■ **Task item**: Reproduce this listing in full.

■ **Extracted information**:

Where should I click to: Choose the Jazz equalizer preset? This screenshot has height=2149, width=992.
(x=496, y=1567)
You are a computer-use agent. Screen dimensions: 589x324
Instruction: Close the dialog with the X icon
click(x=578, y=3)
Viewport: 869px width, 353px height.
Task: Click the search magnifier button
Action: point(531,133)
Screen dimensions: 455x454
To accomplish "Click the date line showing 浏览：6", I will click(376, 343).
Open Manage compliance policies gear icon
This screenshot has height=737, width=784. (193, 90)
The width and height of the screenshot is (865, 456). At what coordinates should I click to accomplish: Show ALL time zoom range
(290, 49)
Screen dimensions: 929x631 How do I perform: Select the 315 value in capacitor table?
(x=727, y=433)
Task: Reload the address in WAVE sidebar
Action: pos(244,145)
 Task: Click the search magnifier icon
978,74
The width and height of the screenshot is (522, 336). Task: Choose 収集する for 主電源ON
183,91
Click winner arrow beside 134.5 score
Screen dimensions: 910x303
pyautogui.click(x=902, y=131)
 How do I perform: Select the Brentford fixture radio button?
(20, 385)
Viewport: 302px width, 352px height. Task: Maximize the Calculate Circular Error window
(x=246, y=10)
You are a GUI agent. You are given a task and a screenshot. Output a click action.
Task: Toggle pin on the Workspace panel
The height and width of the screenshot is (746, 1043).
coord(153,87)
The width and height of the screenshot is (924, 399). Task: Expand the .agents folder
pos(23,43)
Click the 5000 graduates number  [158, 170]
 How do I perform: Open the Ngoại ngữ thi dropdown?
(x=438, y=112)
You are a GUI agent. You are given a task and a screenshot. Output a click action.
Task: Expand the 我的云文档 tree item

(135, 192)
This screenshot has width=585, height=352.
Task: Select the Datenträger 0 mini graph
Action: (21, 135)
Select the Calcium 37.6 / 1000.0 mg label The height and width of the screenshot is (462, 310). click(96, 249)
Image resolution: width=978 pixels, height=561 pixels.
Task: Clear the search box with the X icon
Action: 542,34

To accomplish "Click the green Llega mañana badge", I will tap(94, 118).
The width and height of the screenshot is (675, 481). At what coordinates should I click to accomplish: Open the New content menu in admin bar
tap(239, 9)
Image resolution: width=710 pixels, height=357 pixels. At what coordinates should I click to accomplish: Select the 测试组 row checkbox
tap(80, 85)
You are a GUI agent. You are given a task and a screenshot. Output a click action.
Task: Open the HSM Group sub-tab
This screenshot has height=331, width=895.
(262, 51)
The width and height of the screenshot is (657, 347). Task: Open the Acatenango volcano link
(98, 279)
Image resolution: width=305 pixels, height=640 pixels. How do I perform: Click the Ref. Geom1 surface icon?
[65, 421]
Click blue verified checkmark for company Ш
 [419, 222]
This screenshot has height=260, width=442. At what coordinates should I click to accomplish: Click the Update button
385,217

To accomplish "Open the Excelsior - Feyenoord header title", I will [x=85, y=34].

■ **Answer to this task**:
Where should I click to: Choose the Jazz equalizer preset? This screenshot has height=2149, width=992.
(x=496, y=1567)
You are a computer-use agent. Screen dimensions: 589x324
Instruction: Close the dialog with the X icon
click(x=578, y=3)
Viewport: 869px width, 353px height.
Task: Click the search magnifier button
Action: point(531,133)
Screen dimensions: 455x454
To accomplish "Click the date line showing 浏览：6", I will click(376, 343).
Open Manage compliance policies gear icon
This screenshot has height=737, width=784. (193, 90)
The width and height of the screenshot is (865, 456). At what coordinates should I click to accomplish: Show ALL time zoom range
(290, 49)
Screen dimensions: 929x631 How do I perform: Select the 315 value in capacitor table?
(x=727, y=433)
Task: Reload the address in WAVE sidebar
Action: pos(244,145)
 Task: Click the search magnifier icon
978,74
The width and height of the screenshot is (522, 336). Task: Choose 収集する for 主電源ON
183,91
Click winner arrow beside 134.5 score
Screen dimensions: 910x303
pyautogui.click(x=902, y=131)
 How do I perform: Select the Brentford fixture radio button?
(20, 385)
Viewport: 302px width, 352px height. Task: Maximize the Calculate Circular Error window
(x=246, y=10)
You are a GUI agent. You are given a task and a screenshot. Output a click action.
Task: Toggle pin on the Workspace panel
The height and width of the screenshot is (746, 1043).
coord(153,87)
The width and height of the screenshot is (924, 399). Task: Expand the .agents folder
pos(23,43)
Click the 5000 graduates number  [158, 170]
 How do I perform: Open the Ngoại ngữ thi dropdown?
(x=438, y=112)
You are a GUI agent. You are given a task and a screenshot. Output a click action.
Task: Expand the 我的云文档 tree item

(135, 192)
This screenshot has width=585, height=352.
Task: Select the Datenträger 0 mini graph
Action: (21, 135)
Select the Calcium 37.6 / 1000.0 mg label The height and width of the screenshot is (462, 310). click(96, 249)
Image resolution: width=978 pixels, height=561 pixels.
Task: Clear the search box with the X icon
Action: 542,34

To accomplish "Click the green Llega mañana badge", I will tap(94, 118).
The width and height of the screenshot is (675, 481). At what coordinates should I click to accomplish: Open the New content menu in admin bar
tap(239, 9)
Image resolution: width=710 pixels, height=357 pixels. At what coordinates should I click to accomplish: Select the 测试组 row checkbox
tap(80, 85)
You are a GUI agent. You are given a task and a screenshot. Output a click action.
Task: Open the HSM Group sub-tab
This screenshot has height=331, width=895.
(262, 51)
The width and height of the screenshot is (657, 347). Task: Open the Acatenango volcano link
(98, 279)
Image resolution: width=305 pixels, height=640 pixels. How do I perform: Click the Ref. Geom1 surface icon?
[65, 421]
Click blue verified checkmark for company Ш
 [419, 222]
This screenshot has height=260, width=442. At what coordinates should I click to accomplish: Click the Update button
385,217

To accomplish "Open the Excelsior - Feyenoord header title", I will [x=85, y=34].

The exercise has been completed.